• Work task
The answer must be the lines from the one containing "[РњРѕР№ РњРёСЂ] (433, 260)" through the last line of the data below, copied exactly, with nothing else.

• Given data
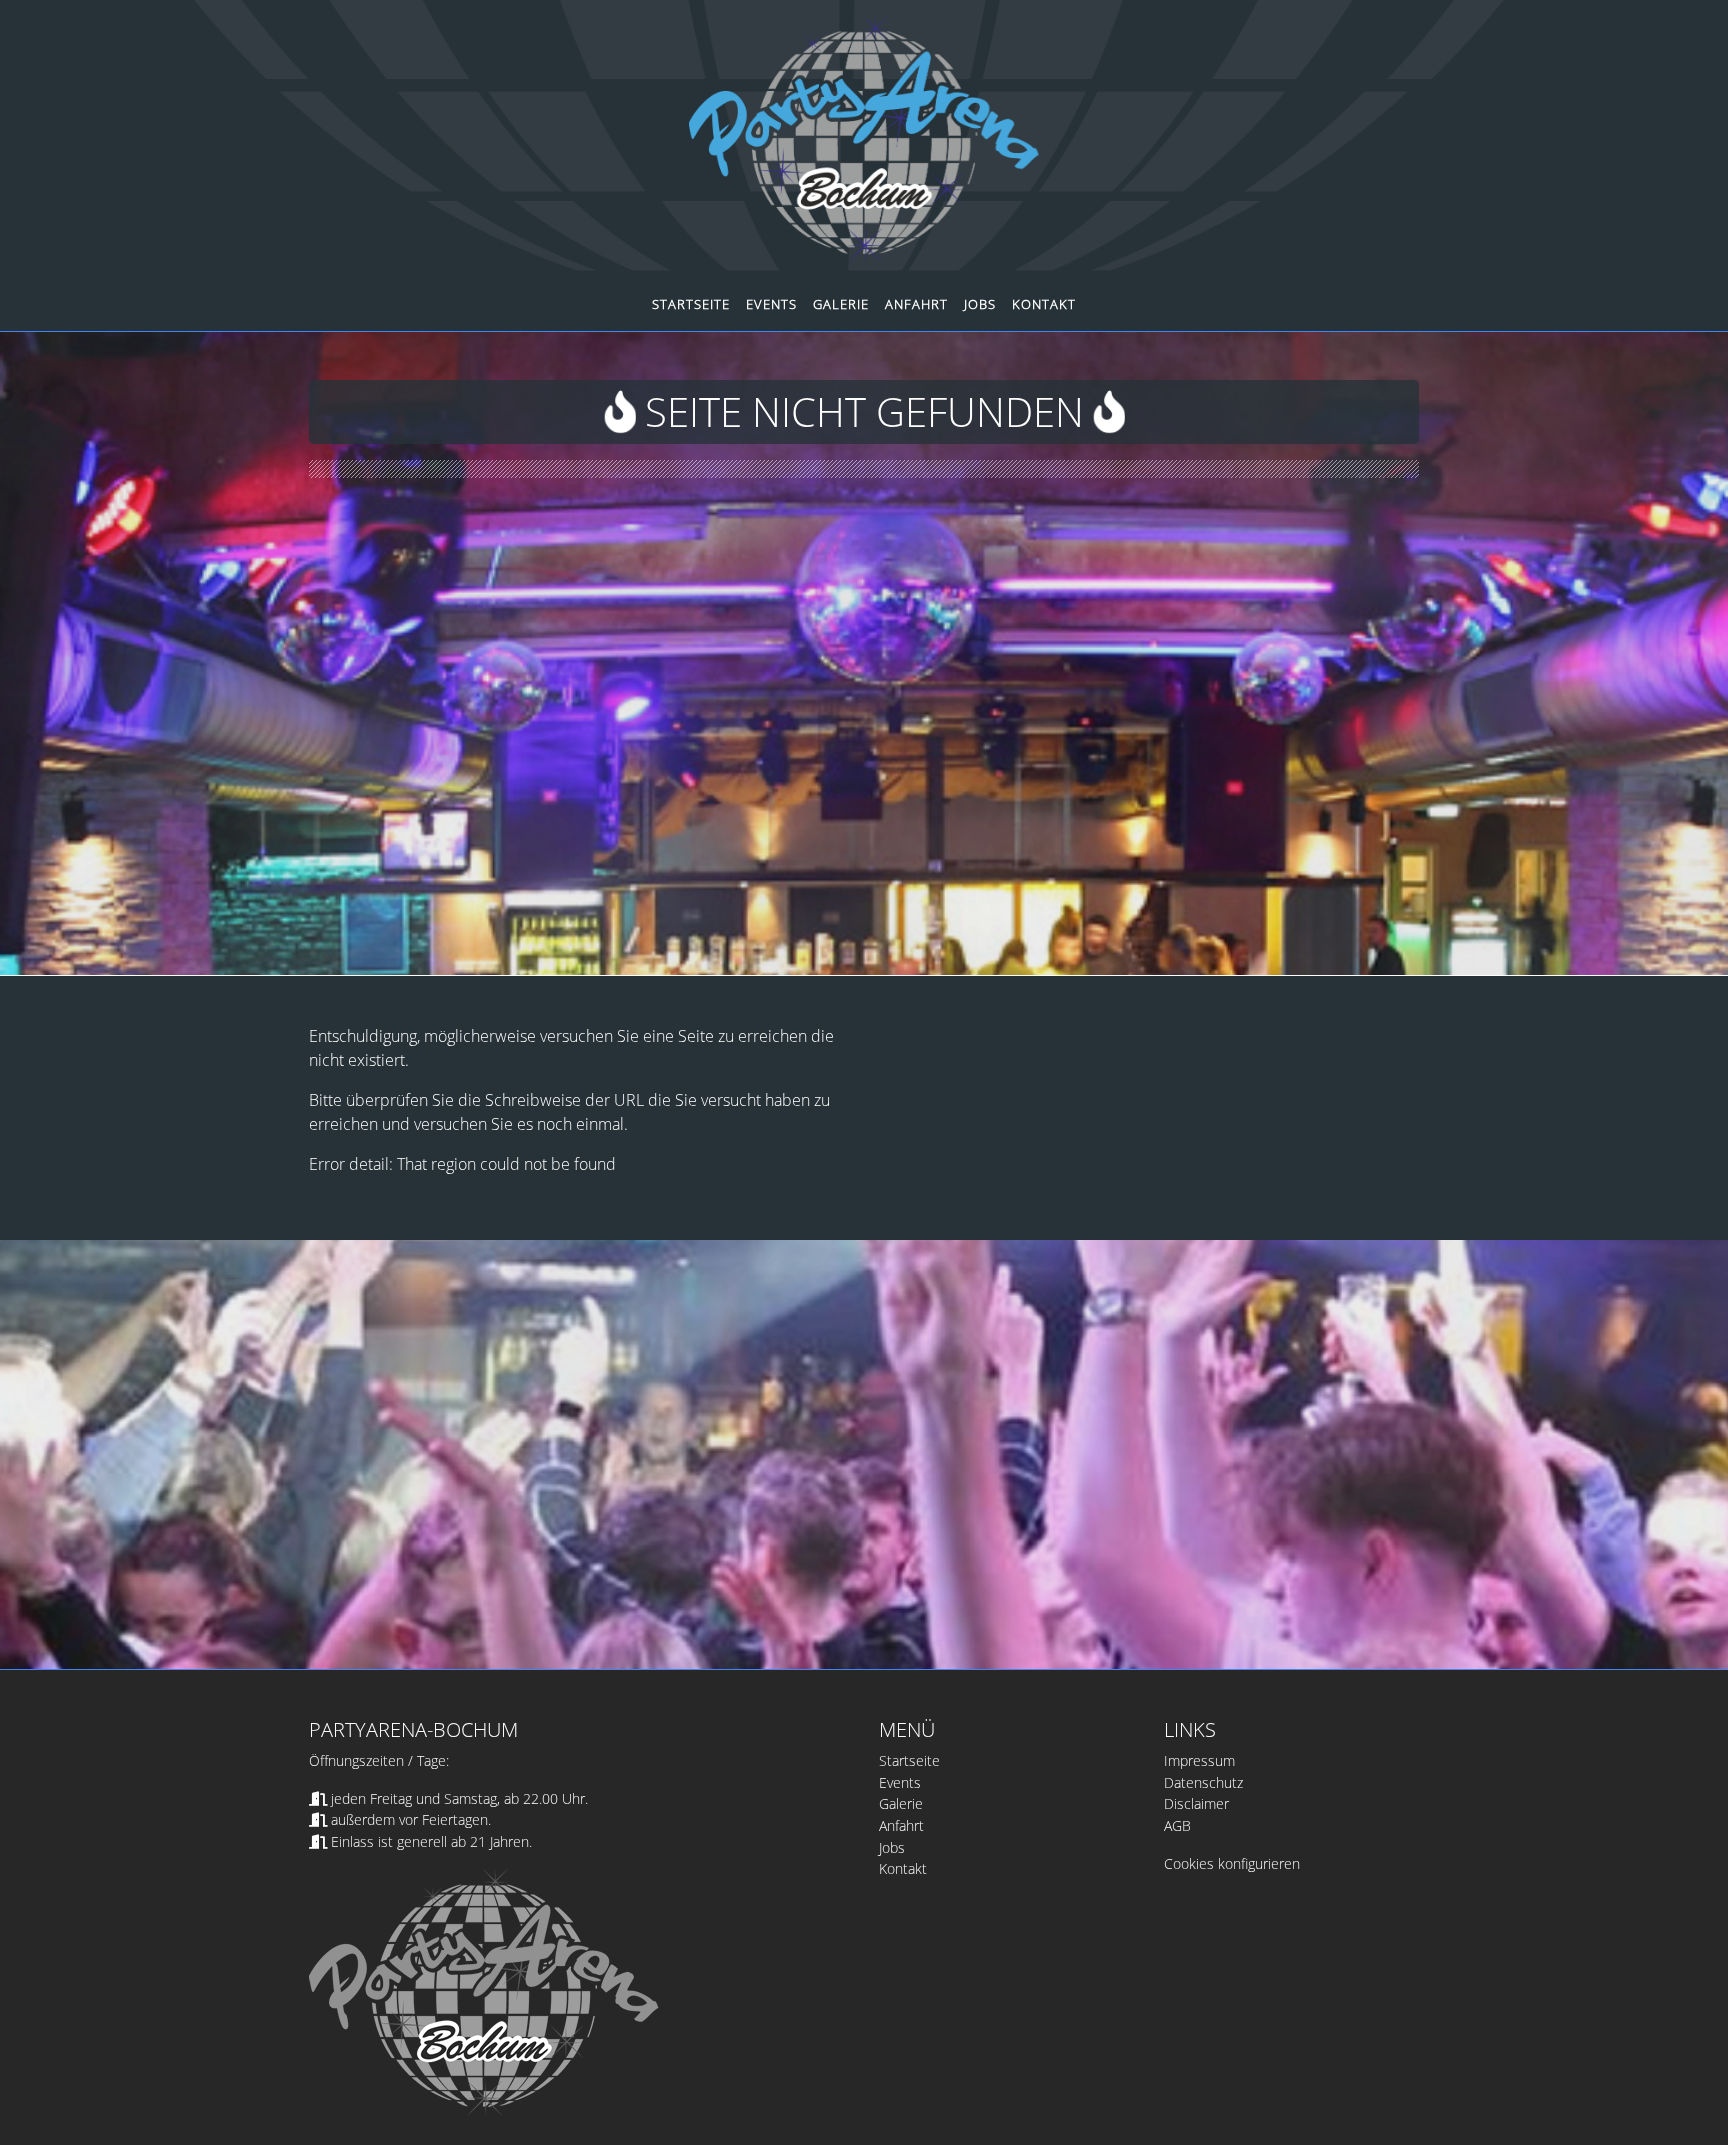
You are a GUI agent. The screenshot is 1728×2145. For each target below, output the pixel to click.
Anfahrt (916, 304)
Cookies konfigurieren (1232, 1863)
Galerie (841, 304)
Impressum (1199, 1760)
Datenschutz (1203, 1782)
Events (771, 304)
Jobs (980, 304)
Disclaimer (1196, 1803)
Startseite (691, 304)
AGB (1177, 1825)
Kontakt (1044, 304)
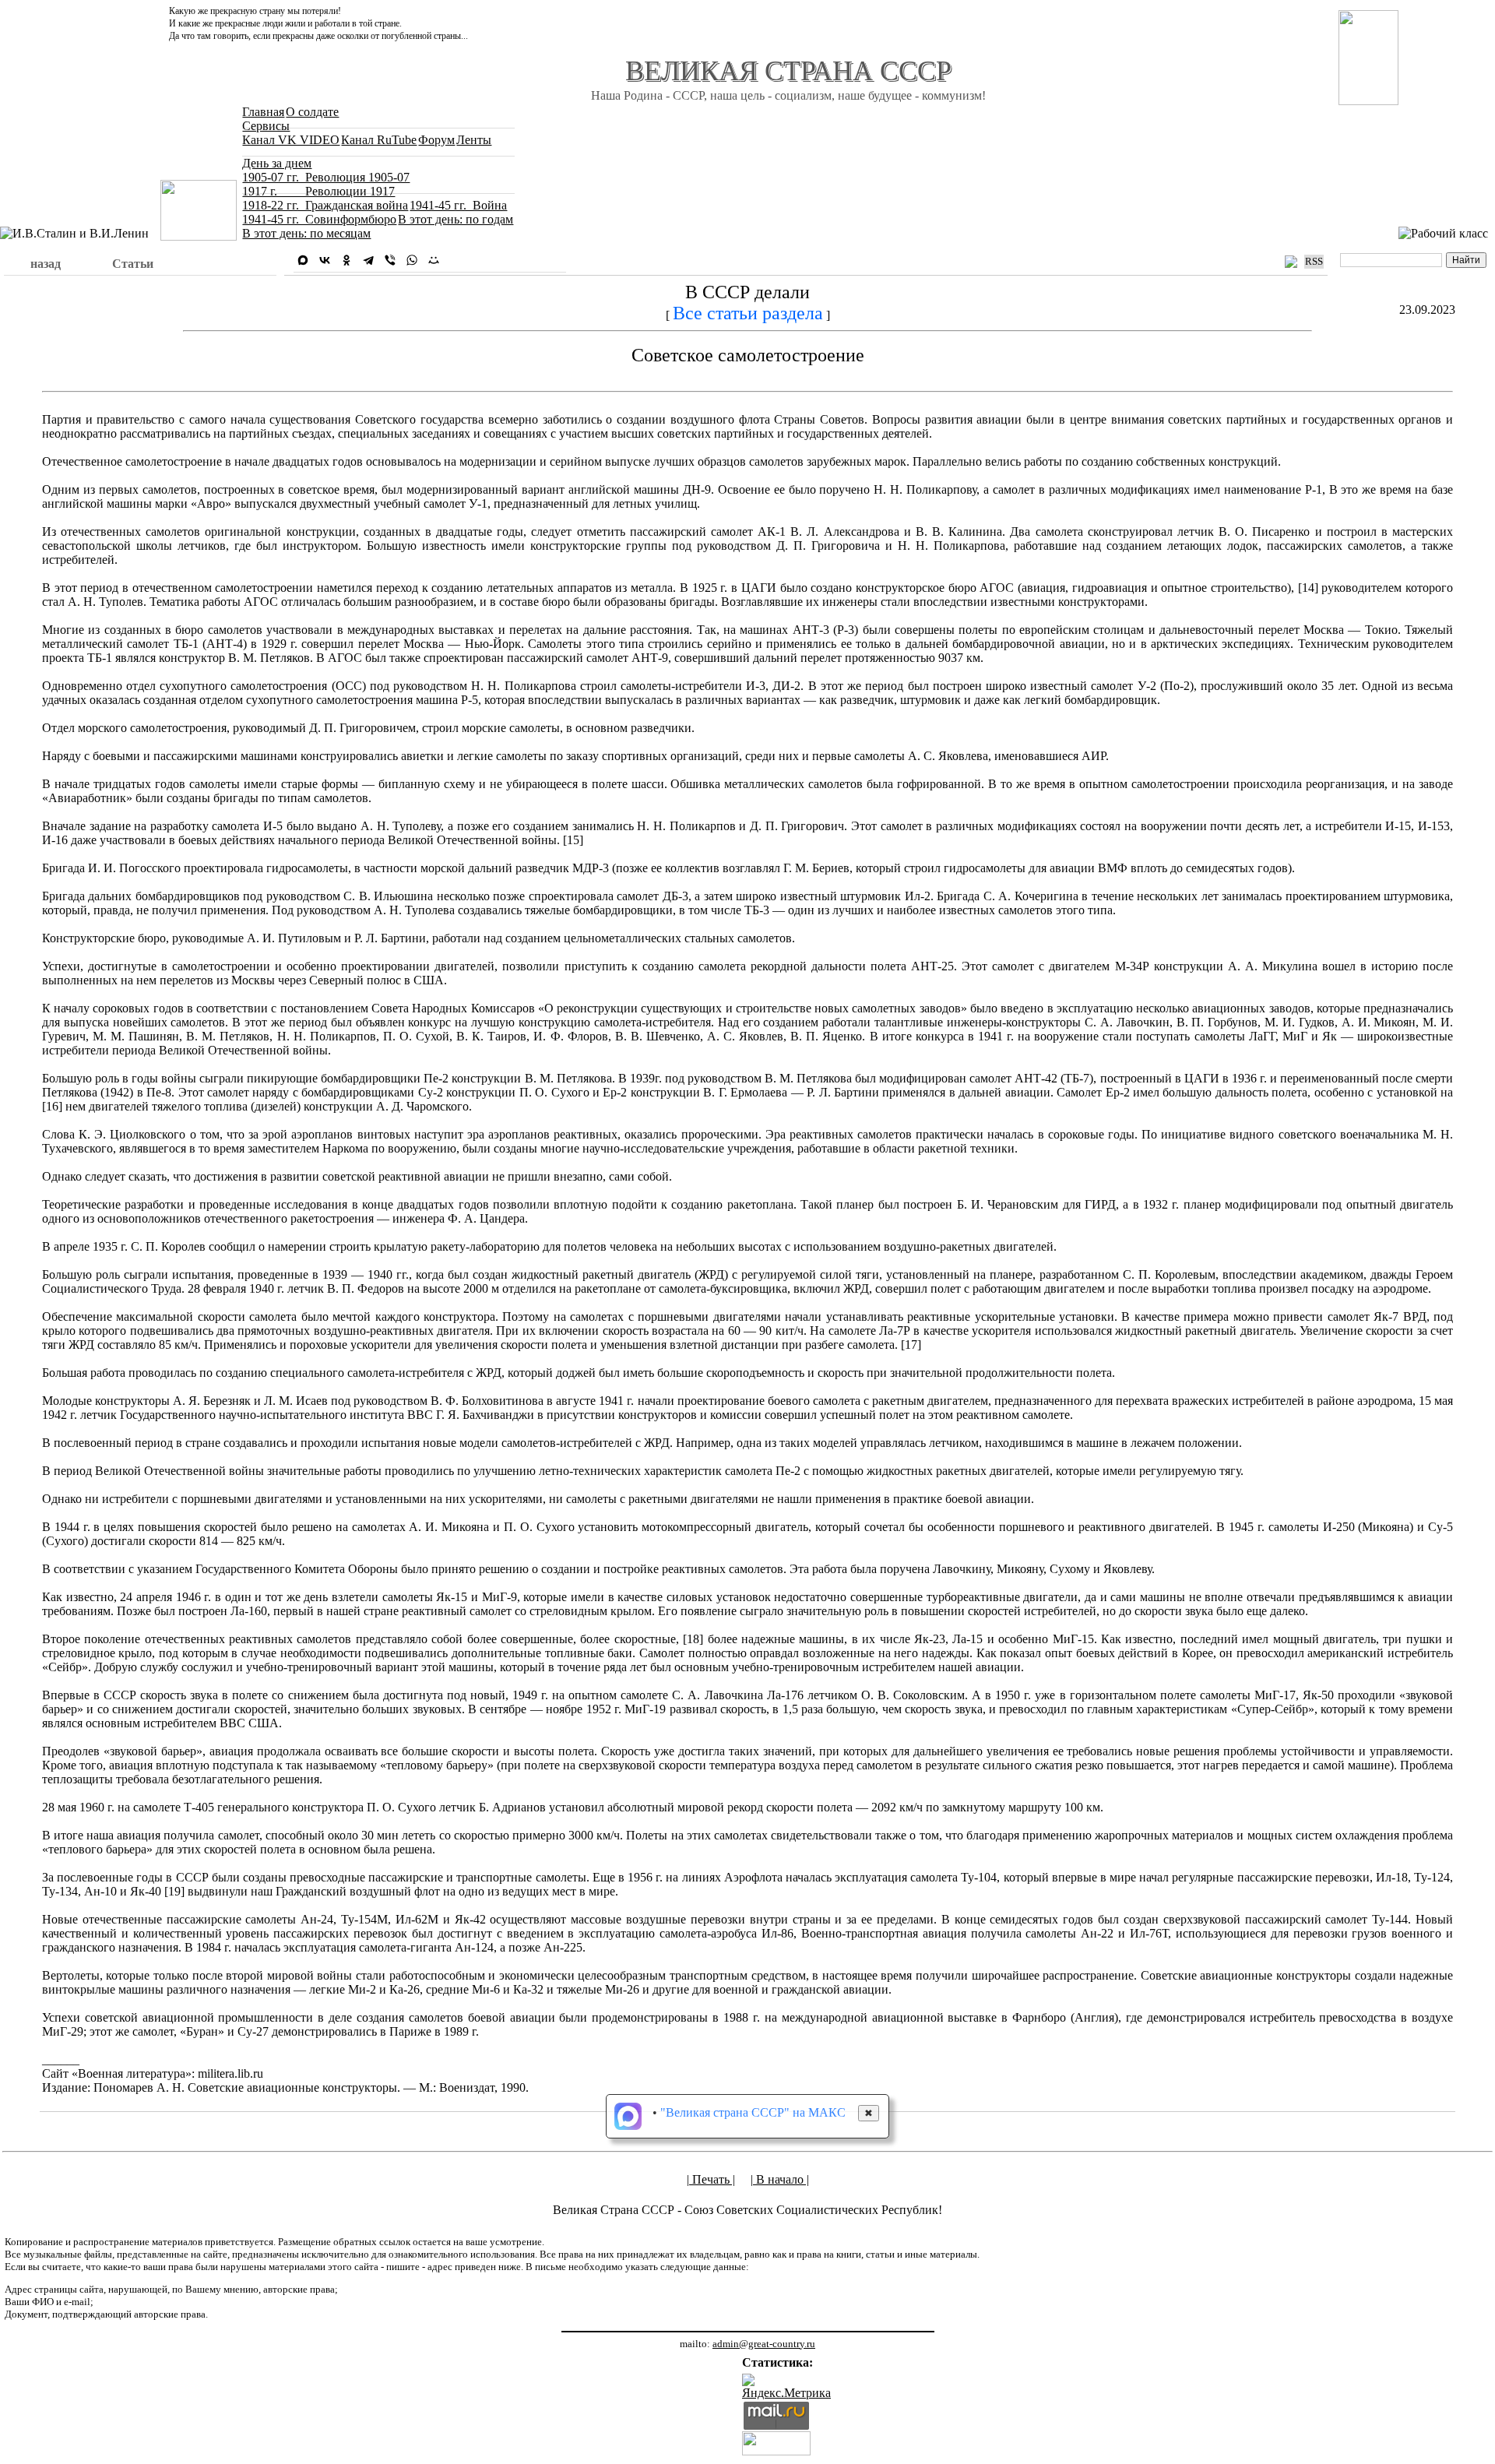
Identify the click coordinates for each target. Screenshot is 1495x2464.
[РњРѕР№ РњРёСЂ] (433, 260)
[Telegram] (368, 260)
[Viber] (390, 260)
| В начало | (780, 2179)
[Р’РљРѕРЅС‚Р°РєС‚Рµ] (324, 260)
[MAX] (303, 260)
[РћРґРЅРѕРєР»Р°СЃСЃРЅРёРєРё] (346, 260)
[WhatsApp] (412, 260)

• Answer for this exercise
[РњРѕР№ РњРёСЂ] (433, 260)
[Telegram] (368, 260)
[Viber] (390, 260)
| В начало | (780, 2179)
[Р’РљРѕРЅС‚Р°РєС‚Рµ] (324, 260)
[MAX] (303, 260)
[РћРґРЅРѕРєР»Р°СЃСЃРЅРёРєРё] (346, 260)
[WhatsApp] (412, 260)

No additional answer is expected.